Three top newspaper executives — including my boss, Mike Reed, CEO of GateHouse Media — spoke to a general session of the NAA Connections conference this morning.
I didn’t take close notes, but I’ll share a few points.
The best quotes of the morning came from Dean Singleton, CEO of Media News.
Dean: “If you read Romenesko every day and you hear our people in newsrooms whine — they whine and whine and whine wishing for the old days to come back. Damn it, I wish the old days would come back, too, but wishing for it isn’t going to make it happen. You must be focused on the future.”
And: “When we had to make cuts at one of our larger papers somebody in one of our unions put out a letter that said, ‘Well, we won’t be able to put out the same newspaper we have over the past 30 years.’ I said, ‘Precisely. Our readers don’t wnat the same newspaper we’ve been putting out over the past 30 years.'”
Brian Tierney’s strongest point as also about how the newsroom responds to change.
He noted that when he took over in Philadelphia, his team had to make the painful decision to cut 60 people, but today, he said, his papers are better journalistically than they were before the cuts. He gave credit to executive editor Bill Marimow. “Bill is a better leader. It’s about leadership, not numbers.”

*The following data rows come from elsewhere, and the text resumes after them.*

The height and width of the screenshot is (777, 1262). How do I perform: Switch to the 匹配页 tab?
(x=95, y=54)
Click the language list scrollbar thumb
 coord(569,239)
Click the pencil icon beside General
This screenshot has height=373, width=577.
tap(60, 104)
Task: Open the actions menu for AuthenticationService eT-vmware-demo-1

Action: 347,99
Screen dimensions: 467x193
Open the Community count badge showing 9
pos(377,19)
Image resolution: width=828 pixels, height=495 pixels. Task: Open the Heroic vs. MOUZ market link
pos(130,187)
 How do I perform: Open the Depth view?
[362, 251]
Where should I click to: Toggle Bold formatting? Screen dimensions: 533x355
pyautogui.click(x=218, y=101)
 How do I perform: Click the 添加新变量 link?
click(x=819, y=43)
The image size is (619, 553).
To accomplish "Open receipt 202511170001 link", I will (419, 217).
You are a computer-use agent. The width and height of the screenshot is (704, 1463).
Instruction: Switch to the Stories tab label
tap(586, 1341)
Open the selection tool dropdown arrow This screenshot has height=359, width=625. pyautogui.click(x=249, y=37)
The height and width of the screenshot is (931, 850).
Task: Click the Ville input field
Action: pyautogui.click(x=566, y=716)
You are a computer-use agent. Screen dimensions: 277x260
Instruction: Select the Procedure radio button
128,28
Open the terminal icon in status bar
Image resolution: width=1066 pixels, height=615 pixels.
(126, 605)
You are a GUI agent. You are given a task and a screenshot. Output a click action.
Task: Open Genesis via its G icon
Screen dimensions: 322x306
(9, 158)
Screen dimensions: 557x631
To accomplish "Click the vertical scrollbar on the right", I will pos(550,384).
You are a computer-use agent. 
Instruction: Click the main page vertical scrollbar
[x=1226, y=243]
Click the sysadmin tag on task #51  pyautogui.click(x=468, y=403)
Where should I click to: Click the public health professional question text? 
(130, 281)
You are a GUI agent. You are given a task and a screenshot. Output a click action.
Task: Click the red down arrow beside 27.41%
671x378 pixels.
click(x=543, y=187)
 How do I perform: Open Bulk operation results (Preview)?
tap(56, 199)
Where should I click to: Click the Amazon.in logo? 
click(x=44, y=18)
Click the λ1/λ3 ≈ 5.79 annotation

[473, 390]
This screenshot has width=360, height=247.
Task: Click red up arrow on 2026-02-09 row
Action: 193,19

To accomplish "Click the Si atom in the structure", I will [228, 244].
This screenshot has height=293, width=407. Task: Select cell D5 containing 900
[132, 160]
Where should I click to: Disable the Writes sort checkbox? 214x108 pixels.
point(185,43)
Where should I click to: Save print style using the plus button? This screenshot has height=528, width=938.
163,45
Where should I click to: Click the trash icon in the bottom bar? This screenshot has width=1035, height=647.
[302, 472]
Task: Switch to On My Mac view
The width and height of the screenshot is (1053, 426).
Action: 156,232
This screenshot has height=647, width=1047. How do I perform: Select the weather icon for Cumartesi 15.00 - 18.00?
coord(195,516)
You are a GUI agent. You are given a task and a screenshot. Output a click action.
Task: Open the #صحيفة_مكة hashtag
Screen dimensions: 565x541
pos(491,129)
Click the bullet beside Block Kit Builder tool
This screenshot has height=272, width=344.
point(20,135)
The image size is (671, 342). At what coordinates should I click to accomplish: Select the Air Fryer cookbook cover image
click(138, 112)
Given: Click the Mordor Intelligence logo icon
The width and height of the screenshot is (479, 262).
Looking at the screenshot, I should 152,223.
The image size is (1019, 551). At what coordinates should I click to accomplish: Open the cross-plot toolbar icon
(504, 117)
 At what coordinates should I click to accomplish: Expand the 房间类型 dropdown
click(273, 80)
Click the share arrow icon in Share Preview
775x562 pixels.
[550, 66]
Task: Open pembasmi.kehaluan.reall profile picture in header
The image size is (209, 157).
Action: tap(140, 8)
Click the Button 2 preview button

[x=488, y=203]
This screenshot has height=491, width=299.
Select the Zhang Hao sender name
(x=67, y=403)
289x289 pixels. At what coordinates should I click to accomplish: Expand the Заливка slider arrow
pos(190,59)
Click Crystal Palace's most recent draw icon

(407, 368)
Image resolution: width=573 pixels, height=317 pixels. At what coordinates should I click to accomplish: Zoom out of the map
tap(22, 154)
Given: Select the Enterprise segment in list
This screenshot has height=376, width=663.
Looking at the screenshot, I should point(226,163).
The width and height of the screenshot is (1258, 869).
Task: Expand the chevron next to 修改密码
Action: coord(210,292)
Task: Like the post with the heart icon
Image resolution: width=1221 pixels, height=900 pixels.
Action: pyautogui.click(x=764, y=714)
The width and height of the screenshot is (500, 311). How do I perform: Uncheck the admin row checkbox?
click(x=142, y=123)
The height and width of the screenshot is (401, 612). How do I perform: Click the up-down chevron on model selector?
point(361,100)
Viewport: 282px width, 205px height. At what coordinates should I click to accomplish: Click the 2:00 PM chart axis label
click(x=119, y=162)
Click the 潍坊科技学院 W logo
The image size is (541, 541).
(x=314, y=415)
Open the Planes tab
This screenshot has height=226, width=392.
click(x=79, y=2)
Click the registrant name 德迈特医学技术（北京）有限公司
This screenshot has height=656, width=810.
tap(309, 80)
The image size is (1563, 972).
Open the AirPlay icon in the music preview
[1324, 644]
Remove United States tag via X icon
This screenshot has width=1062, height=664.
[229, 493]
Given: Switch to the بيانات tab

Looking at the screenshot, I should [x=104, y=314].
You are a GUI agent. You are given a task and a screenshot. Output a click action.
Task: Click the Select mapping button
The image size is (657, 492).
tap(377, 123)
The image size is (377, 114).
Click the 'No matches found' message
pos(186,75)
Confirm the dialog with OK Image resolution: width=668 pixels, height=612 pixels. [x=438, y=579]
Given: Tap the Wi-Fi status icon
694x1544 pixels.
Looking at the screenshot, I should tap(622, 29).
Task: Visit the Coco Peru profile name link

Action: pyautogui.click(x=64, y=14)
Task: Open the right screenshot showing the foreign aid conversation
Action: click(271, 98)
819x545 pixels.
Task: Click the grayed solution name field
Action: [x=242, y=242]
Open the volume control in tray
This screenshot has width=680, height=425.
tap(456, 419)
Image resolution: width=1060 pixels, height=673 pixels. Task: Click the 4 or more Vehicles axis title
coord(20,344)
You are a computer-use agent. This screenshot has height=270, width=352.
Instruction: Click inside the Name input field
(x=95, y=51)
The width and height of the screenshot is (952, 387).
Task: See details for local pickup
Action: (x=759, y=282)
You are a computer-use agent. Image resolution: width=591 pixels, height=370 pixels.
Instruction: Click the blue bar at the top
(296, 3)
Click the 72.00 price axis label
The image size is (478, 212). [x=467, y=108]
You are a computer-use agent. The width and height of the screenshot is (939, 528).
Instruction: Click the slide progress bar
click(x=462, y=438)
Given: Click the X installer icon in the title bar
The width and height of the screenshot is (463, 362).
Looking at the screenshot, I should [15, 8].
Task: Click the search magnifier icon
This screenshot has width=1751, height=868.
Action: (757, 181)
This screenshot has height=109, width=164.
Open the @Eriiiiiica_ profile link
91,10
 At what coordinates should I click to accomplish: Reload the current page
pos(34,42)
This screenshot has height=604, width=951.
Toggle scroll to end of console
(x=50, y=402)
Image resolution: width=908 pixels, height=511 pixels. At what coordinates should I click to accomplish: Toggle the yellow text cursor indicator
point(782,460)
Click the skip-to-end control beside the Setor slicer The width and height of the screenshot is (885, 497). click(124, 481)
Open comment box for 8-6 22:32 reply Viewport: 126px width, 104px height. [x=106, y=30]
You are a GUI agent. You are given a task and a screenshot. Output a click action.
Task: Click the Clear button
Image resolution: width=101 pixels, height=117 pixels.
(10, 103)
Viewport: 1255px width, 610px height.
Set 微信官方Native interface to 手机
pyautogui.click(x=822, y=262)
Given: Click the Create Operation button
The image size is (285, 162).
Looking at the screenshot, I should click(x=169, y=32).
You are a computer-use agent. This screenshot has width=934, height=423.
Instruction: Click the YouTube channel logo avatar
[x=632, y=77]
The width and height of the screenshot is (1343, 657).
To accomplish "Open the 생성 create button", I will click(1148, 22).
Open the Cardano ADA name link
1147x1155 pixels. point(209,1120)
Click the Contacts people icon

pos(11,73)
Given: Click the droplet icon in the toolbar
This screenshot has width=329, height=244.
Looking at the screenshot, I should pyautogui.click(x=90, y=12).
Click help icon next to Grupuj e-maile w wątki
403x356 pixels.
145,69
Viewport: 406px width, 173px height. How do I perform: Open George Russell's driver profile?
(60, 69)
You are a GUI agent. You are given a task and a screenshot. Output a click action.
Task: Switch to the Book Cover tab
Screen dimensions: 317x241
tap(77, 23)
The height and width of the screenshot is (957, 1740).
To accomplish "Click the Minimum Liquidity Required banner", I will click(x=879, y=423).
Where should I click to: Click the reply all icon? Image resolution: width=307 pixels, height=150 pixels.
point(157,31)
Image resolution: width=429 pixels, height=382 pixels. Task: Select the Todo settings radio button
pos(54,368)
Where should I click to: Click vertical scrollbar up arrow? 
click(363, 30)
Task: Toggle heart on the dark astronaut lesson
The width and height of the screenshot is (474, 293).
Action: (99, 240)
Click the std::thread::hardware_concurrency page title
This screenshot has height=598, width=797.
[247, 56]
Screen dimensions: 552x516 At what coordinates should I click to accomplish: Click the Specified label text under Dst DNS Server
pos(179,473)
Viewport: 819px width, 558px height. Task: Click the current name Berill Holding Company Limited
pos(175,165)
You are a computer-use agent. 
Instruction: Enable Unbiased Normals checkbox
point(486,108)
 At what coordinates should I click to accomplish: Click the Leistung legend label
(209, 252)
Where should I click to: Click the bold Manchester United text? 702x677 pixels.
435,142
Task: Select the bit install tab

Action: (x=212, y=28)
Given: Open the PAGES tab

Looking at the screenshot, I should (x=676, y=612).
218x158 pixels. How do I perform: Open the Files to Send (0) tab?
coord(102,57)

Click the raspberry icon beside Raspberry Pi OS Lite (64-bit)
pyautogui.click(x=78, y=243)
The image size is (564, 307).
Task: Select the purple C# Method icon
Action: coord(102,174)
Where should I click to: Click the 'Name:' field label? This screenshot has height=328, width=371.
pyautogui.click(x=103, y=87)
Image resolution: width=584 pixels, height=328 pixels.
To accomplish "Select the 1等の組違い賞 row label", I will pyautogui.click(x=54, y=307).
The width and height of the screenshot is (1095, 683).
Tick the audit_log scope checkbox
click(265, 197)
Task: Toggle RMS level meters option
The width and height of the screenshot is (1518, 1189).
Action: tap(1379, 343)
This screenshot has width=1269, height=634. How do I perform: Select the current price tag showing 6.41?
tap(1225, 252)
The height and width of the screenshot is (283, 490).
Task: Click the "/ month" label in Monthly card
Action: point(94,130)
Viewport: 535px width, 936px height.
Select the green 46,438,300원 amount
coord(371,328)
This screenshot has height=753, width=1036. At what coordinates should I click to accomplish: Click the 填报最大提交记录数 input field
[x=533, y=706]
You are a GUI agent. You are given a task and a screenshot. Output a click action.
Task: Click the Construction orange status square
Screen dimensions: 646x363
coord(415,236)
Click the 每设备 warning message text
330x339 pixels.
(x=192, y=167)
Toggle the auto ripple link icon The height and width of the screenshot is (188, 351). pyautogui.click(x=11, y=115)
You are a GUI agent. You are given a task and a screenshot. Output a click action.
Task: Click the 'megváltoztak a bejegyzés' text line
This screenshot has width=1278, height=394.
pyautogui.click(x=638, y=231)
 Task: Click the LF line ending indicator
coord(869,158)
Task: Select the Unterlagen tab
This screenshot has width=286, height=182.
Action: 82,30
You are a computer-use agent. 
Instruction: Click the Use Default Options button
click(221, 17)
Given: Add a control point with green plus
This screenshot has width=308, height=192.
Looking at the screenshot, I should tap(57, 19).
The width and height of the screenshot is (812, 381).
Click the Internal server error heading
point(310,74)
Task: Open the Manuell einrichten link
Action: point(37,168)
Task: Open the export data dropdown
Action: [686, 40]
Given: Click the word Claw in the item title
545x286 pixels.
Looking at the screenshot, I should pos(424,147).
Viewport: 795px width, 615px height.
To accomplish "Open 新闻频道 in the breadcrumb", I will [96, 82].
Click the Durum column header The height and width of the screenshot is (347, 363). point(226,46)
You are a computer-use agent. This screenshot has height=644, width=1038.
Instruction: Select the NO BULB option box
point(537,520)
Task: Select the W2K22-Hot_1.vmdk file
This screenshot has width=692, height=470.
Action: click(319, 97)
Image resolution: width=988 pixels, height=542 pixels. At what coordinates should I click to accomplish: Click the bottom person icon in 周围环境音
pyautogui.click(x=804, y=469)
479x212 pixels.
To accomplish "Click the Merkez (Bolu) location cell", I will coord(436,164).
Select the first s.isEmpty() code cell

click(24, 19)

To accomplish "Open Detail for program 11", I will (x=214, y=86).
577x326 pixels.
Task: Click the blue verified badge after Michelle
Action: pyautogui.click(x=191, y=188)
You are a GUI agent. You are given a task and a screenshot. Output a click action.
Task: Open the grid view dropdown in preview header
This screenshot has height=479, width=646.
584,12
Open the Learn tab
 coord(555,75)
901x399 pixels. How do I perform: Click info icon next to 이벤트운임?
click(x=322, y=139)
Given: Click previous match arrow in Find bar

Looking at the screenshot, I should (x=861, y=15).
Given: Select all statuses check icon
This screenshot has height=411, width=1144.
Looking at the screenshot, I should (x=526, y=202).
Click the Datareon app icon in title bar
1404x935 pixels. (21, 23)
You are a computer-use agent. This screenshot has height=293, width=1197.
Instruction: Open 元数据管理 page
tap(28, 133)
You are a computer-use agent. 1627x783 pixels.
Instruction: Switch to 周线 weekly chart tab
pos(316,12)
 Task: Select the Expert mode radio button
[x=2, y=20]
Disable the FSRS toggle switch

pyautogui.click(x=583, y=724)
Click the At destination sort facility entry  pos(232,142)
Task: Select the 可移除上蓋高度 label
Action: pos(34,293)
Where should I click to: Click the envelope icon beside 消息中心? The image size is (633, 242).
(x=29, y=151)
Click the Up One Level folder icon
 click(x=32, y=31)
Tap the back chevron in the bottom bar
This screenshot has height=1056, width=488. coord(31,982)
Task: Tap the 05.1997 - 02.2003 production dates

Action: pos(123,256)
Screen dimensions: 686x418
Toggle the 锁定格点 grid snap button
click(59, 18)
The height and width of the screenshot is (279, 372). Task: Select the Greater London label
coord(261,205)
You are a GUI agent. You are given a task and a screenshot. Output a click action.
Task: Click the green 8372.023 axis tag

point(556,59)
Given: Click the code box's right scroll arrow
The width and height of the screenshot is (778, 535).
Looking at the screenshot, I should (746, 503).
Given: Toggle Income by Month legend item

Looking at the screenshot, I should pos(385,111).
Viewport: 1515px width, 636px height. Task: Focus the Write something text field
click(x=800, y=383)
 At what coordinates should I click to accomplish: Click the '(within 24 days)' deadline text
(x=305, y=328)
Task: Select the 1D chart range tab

Mike Reed’s primary points were about investing in sales — hiring more sales reps and training them better to sell more products. He said online is the biggest opportunity for newspapers and that is were most of the future revenue growth is going to come from. He also exhorted newspaper companies to spend 98 percent of their time on doing and only 2 percent of their time on talking.
Reminder: I’m on BlogTalkRadio from the convention at 1 p.m. today.
As all of these excepts serve primarily to cover the speaker in glorious justification, I’m assuming we’re supposed to mock these comments.
My favorite is Tierney’s which begs objective measurement — both the “better journalism” and the “better leader.”
Well, I don’t know if I’m willing to shoot the messenger, our gracious host Mr. Owens.
But I’m still looking forward to some stirring words from MSM leaders, and haven’t seen it in the three fellows in question.
Randy:
I am pretty beginning to belie e Mr. Owens is one of the good guys.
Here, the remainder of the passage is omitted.